While the rest of the Twelve were to go forth and preach the gospel (see D&C 118:3), President Thomas B. Marsh was to continue publishing the Elders’ Journal, a responsibility he had while in Kirtland, Ohio. The Elders’ Journal was short-lived, running from October 1837 to August 1838. (See Notes and Commentary for D&C 112:6.)

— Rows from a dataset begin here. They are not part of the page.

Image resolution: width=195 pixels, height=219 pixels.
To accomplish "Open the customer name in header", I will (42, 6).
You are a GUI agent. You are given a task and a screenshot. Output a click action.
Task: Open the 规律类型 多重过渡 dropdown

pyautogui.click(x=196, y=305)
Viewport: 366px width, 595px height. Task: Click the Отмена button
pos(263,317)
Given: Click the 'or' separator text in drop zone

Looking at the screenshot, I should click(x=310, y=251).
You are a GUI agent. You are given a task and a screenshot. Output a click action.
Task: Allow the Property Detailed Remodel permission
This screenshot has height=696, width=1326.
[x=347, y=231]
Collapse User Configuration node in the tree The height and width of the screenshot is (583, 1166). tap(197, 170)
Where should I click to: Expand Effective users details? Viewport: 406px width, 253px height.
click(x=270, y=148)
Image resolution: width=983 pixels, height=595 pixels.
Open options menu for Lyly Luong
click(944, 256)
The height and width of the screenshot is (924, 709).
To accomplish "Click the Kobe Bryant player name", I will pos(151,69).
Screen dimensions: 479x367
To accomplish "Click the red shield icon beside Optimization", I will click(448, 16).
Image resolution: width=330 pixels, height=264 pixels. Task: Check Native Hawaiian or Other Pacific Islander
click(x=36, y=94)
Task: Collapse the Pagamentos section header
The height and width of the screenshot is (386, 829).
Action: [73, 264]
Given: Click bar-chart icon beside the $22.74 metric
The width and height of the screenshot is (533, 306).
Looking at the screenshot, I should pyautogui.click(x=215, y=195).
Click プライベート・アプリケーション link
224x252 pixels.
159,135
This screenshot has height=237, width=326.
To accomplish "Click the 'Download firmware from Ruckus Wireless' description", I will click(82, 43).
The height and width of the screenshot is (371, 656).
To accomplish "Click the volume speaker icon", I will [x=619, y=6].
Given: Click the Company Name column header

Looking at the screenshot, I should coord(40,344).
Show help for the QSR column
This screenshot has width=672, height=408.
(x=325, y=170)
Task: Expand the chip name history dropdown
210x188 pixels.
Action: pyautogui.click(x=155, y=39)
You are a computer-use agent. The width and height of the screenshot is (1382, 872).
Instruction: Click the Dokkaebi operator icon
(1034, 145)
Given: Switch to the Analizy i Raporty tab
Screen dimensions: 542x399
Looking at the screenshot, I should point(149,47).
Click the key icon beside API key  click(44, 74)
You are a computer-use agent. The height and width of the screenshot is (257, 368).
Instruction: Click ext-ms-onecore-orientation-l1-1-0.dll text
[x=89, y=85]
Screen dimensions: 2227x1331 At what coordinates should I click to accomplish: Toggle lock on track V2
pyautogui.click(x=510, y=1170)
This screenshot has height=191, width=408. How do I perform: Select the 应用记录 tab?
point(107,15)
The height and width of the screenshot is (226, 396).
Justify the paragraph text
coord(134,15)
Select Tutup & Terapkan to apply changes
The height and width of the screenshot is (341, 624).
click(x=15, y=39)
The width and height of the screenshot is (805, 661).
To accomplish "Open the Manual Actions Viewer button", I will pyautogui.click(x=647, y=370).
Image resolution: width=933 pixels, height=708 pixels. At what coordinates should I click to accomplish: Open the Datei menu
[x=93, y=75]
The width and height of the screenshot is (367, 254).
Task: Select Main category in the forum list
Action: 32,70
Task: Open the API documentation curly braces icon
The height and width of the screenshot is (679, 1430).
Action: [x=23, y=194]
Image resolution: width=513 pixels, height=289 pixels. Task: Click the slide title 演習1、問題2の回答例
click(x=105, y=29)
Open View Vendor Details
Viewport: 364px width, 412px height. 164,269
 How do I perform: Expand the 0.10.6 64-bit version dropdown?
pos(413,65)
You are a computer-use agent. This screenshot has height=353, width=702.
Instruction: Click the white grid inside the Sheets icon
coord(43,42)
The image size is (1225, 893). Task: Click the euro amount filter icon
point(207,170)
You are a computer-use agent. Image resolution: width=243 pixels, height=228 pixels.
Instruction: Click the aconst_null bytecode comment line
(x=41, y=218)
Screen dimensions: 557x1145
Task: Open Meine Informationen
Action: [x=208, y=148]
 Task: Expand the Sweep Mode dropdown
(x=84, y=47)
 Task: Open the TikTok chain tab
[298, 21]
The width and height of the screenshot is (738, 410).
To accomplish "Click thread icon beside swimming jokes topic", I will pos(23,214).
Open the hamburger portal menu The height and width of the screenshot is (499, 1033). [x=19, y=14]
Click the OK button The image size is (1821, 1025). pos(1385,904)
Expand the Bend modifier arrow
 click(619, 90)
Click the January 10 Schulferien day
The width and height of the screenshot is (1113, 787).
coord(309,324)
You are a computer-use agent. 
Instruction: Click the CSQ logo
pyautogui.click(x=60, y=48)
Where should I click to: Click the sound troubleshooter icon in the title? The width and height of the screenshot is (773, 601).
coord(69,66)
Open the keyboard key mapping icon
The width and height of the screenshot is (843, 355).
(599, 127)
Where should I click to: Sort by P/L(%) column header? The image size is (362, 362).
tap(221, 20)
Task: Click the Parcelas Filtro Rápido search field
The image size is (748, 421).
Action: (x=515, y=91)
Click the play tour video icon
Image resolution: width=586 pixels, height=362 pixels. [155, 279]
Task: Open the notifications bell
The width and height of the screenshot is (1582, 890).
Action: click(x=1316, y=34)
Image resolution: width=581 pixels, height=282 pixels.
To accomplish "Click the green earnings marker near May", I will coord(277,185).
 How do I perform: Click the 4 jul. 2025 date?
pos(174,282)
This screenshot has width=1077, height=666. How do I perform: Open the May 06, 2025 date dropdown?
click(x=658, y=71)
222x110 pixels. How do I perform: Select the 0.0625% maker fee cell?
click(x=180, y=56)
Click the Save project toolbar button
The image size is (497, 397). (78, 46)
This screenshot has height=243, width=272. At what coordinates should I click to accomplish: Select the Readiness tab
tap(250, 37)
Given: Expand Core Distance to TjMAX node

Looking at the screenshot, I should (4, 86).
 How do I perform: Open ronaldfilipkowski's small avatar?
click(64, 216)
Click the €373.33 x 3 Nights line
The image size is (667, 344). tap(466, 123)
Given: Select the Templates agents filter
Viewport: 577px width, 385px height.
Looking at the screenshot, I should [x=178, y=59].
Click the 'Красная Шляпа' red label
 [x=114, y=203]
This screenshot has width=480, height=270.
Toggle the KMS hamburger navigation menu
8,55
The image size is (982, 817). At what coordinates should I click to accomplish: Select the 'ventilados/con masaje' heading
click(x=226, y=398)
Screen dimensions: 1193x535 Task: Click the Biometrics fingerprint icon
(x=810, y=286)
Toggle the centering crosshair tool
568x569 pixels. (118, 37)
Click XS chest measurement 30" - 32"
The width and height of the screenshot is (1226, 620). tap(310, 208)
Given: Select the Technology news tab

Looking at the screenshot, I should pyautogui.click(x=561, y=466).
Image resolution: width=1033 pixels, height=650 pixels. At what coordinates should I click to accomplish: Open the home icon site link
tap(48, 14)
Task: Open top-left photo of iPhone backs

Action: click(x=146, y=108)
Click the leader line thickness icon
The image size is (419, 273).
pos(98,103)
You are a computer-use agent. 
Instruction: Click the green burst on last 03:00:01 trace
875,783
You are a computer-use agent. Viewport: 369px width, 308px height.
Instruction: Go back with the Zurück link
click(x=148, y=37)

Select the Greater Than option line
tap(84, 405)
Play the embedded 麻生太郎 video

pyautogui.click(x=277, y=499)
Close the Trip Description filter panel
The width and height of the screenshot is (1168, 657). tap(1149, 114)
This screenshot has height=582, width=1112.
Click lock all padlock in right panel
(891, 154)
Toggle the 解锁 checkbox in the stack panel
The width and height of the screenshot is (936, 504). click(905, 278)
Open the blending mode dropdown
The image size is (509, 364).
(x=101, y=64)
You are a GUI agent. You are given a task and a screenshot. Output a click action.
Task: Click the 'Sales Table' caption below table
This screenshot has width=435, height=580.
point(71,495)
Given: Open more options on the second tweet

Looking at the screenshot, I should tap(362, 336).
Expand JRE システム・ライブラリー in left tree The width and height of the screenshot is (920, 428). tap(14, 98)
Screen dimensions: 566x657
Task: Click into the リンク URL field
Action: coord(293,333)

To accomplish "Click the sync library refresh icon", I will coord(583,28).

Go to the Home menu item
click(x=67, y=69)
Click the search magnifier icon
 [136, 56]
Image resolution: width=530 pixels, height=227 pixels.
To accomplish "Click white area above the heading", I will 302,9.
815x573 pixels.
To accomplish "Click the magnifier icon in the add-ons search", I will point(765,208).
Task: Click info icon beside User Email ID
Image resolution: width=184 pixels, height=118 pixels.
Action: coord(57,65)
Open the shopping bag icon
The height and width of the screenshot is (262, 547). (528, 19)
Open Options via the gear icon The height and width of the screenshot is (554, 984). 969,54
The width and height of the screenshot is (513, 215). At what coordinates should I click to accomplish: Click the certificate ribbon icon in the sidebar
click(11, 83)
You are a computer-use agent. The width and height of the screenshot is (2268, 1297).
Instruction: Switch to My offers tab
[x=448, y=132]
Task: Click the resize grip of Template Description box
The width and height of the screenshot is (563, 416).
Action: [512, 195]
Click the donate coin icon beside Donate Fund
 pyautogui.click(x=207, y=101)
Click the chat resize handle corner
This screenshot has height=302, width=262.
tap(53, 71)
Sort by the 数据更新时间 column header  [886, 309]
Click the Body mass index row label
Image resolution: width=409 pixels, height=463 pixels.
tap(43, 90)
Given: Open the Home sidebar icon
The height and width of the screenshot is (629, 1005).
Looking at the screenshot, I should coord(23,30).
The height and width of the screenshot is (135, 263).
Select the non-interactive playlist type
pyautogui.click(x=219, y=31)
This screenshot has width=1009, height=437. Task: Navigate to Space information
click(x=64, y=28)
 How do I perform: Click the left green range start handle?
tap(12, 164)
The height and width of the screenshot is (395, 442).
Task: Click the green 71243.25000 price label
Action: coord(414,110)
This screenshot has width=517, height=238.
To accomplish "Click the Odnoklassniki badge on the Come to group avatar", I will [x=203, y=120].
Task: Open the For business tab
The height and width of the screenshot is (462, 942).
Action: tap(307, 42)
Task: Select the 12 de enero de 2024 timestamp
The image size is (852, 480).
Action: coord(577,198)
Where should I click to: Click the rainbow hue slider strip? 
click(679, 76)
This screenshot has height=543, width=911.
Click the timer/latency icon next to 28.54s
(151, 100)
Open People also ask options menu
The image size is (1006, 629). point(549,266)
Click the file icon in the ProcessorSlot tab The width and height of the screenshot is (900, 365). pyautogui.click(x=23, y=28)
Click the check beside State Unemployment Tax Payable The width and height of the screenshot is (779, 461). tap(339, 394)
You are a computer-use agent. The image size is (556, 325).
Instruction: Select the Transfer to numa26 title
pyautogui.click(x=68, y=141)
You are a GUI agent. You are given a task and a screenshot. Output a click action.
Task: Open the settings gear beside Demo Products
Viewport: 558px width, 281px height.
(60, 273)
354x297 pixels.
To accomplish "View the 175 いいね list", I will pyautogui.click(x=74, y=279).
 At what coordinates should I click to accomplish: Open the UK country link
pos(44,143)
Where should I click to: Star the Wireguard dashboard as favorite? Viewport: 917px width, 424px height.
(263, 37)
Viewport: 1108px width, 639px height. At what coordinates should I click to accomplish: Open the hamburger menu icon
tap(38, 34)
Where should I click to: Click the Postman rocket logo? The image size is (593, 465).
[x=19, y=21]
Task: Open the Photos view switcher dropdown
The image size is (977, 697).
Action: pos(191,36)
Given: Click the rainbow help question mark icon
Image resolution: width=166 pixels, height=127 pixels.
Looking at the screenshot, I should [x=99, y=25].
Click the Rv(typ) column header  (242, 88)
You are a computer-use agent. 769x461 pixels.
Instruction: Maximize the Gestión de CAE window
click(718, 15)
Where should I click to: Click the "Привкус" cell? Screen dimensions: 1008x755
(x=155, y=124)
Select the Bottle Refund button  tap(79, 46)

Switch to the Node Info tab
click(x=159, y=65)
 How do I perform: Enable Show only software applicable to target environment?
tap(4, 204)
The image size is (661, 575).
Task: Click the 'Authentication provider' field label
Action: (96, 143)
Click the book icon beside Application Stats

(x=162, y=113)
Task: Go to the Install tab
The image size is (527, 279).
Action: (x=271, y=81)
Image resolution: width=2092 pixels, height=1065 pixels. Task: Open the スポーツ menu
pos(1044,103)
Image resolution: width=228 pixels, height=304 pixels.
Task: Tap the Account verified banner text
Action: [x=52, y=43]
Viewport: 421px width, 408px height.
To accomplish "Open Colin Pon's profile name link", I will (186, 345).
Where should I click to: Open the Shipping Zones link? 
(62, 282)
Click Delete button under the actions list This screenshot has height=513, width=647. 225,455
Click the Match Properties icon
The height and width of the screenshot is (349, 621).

The people of Missouri knew of the Lord’s requirement to meet on 26 April 1839, nearly a year later, and they were determined to impede the work of the Twelve and stop Mormonism. During the time between the revelation and the appointed day, “the whole Church was driven out of the State of Missouri, and it was as much as a man’s life was worth to be found in the State if it was known that he was a Latter-day Saint; and especially was this the case with the Twelve. When the time came for the corner stone of the Temple to be laid, as directed in the revelation, the Church was in Illinois, having been expelled from Missouri by an edict from the Governor. Joseph and Hyrum Smith and Parley P. Pratt were in chains in Missouri for the testimony of Jesus. As the time drew nigh for the accomplishment of this work, the question arose. ‘What is to be done?’ Here is a revelation commanding the Twelve to be in Far West on the 26th day of April, to lay the cornerstone of the Temple there; it has to be fulfilled. The Missourians had sworn by all the gods of eternity that if every other revelation given through Joseph Smith were fulfilled, that should not be, for the day and date being given they declared that it would fail. The general feeling in the Church, so far as I know, was that, under the circumstances, it was impossible to accomplish the work; and the Lord would accept the will for the deed.” (Wilford Woodruff, in Journal of Discourses, 13:159.)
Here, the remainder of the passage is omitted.